#### [Directions]
As the lines appear below, please set them down exactly, starting at the first and finishing with the one containing "You are a computer-use".

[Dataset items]
- - - -
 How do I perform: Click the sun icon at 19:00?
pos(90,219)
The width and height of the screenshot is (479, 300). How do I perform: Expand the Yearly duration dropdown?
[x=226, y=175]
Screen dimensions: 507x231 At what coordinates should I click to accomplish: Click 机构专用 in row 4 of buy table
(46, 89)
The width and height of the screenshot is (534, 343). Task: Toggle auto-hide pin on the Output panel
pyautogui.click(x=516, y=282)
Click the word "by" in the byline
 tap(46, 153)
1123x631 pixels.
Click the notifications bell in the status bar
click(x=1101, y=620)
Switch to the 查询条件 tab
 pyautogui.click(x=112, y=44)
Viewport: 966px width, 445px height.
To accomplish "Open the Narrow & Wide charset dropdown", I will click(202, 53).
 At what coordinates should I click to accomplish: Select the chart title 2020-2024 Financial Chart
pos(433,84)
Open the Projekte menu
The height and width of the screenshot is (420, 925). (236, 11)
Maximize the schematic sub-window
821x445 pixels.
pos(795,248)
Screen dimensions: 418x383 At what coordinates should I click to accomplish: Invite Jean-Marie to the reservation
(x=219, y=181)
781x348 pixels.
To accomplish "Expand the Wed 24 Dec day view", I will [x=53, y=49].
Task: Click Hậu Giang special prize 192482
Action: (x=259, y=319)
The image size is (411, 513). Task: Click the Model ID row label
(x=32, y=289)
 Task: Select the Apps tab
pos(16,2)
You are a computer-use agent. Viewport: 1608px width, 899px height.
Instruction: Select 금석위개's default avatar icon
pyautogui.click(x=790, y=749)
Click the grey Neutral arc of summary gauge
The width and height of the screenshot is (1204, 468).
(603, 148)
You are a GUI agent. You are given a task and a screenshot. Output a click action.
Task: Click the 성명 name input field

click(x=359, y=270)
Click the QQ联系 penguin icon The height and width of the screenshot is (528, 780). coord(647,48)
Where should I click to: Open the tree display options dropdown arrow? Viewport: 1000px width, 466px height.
- - - -
#### [Exercise output]
 How do I perform: Click the sun icon at 19:00?
pos(90,219)
The width and height of the screenshot is (479, 300). How do I perform: Expand the Yearly duration dropdown?
[x=226, y=175]
Screen dimensions: 507x231 At what coordinates should I click to accomplish: Click 机构专用 in row 4 of buy table
(46, 89)
The width and height of the screenshot is (534, 343). Task: Toggle auto-hide pin on the Output panel
pyautogui.click(x=516, y=282)
Click the word "by" in the byline
 tap(46, 153)
1123x631 pixels.
Click the notifications bell in the status bar
click(x=1101, y=620)
Switch to the 查询条件 tab
 pyautogui.click(x=112, y=44)
Viewport: 966px width, 445px height.
To accomplish "Open the Narrow & Wide charset dropdown", I will click(202, 53).
 At what coordinates should I click to accomplish: Select the chart title 2020-2024 Financial Chart
pos(433,84)
Open the Projekte menu
The height and width of the screenshot is (420, 925). (236, 11)
Maximize the schematic sub-window
821x445 pixels.
pos(795,248)
Screen dimensions: 418x383 At what coordinates should I click to accomplish: Invite Jean-Marie to the reservation
(x=219, y=181)
781x348 pixels.
To accomplish "Expand the Wed 24 Dec day view", I will [x=53, y=49].
Task: Click Hậu Giang special prize 192482
Action: (x=259, y=319)
The image size is (411, 513). Task: Click the Model ID row label
(x=32, y=289)
 Task: Select the Apps tab
pos(16,2)
You are a computer-use agent. Viewport: 1608px width, 899px height.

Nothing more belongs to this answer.